Pourquoi vos serveurs ne devraient jamais dire "tanins" à un client
J'ai passé des années à observer des salles de restaurant, et le même problème revient partout : le personnel connaît la carte des vins par cœur, mais dès qu'un client demande conseil, il se braque ou sort un jargon qui met tout le monde mal à l'aise.
Le problème n'est pas le manque de connaissance. C'est le mauvais vocabulaire.
Quand un serveur dit "ce vin a de beaux tanins soyeux avec une belle minéralité", 90% des clients n'entendent rien de vendeur. Ils entendent une fiche technique. Ce qui vend, c'est "c'est un vin gourmand, facile à boire, parfait pour partager" — une phrase que tout le monde comprend en 2 secondes, et qui donne envie.
La méthode que j'utilise avec les équipes que je forme tient en 3 étapes, empruntée à la dégustation intuitive (popularisée par Franck Thomas) :
Voir — la couleur donne le ton.
Sentir — un ou deux arômes, pas plus.
Associer — relier ça à une émotion ou un souvenir ("ça sent l'été", "parfait avec ce plat").
Ajoutez à ça une règle simple pour les accords mets-vins : accord de région, accord de poids, accord de contraste.
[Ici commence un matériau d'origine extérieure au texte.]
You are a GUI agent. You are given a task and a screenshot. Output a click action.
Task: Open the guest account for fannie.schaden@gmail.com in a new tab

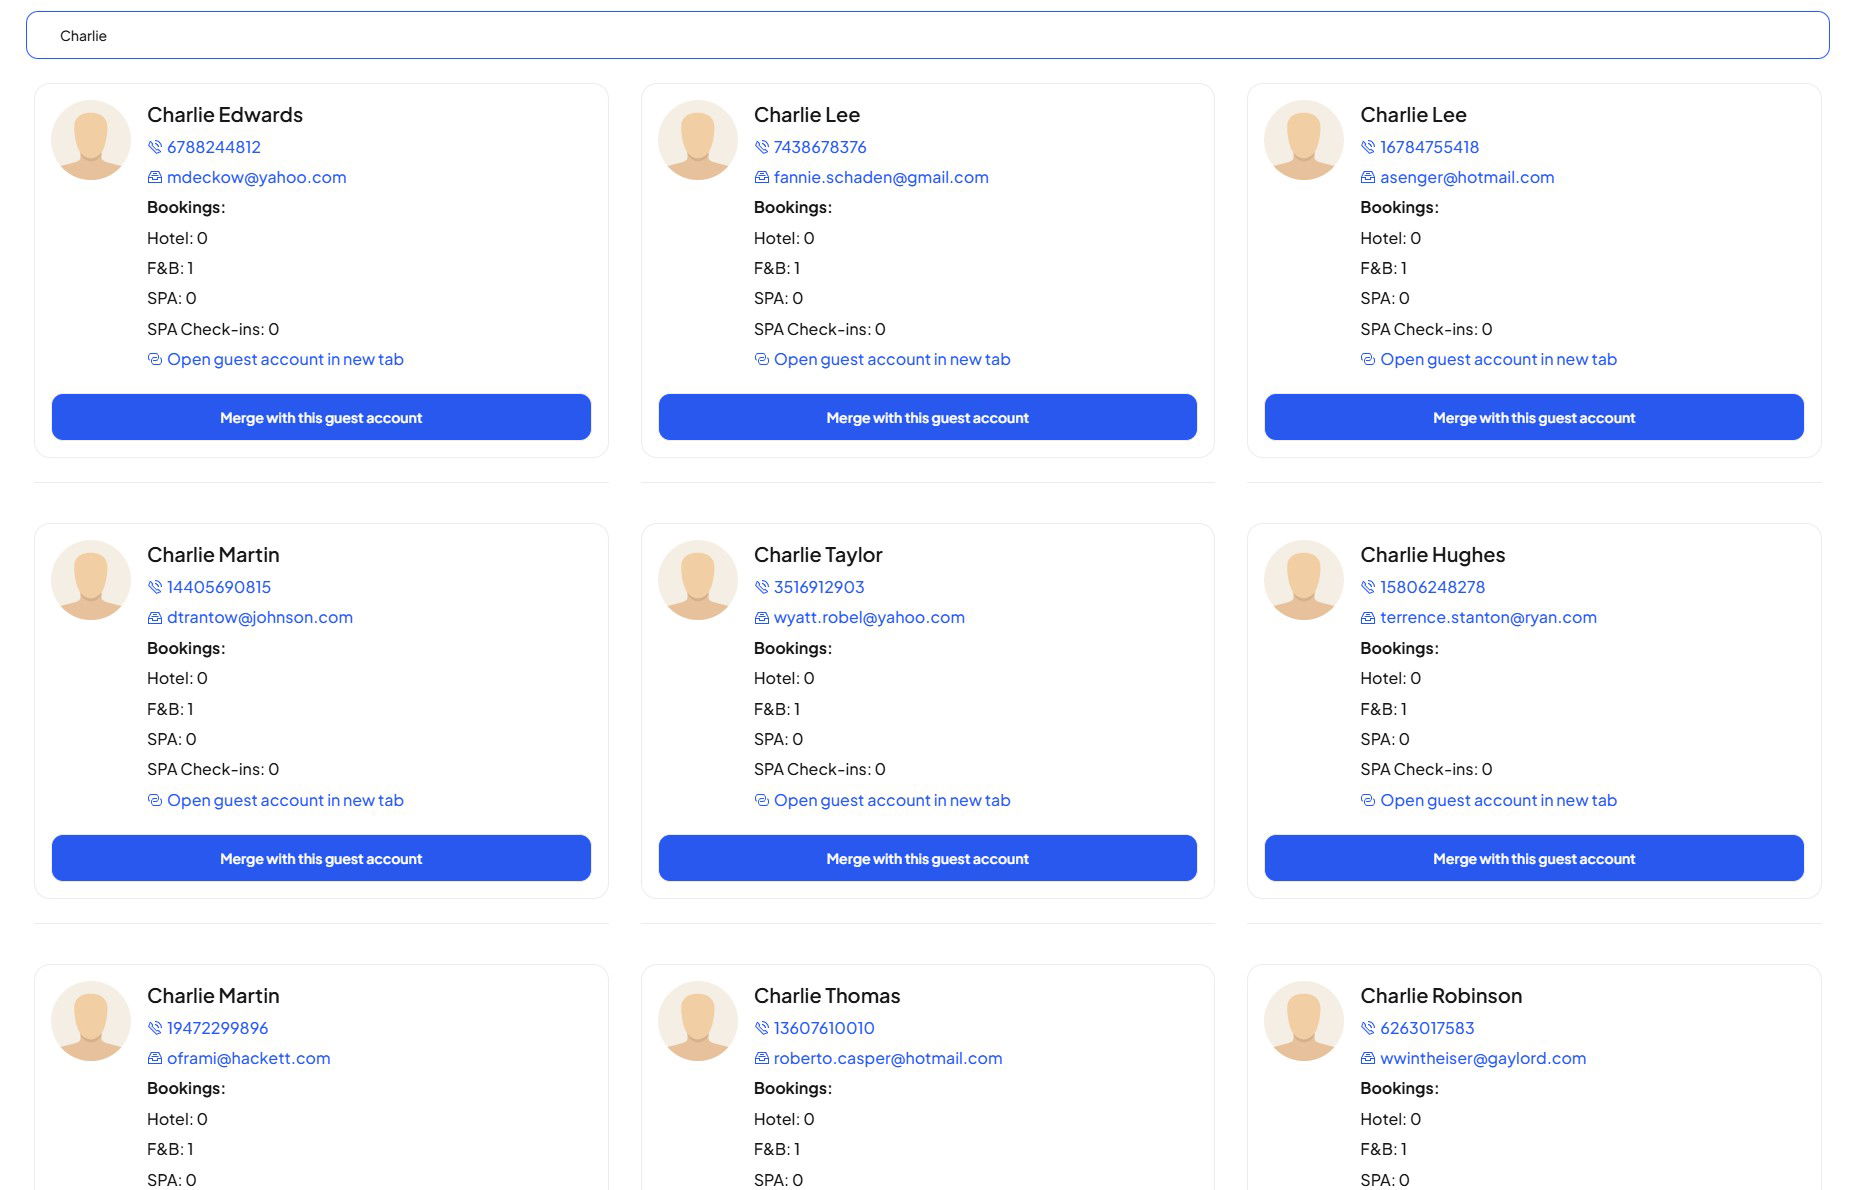[x=891, y=359]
Ces 3 règles couvrent 90% de n'importe quelle carte, sans qu'il faille un diplôme de sommellerie.
Le résultat concret que je vois chez mes clients restaurateurs : le ticket moyen grimpe, parce que le client dit oui plus souvent à une suggestion claire et confiante — pas à un exposé technique.
Si vous gérez une salle et que votre équipe hésite à conseiller du vin, ce n'est probablement pas un problème de talent. C'est un problème de mots.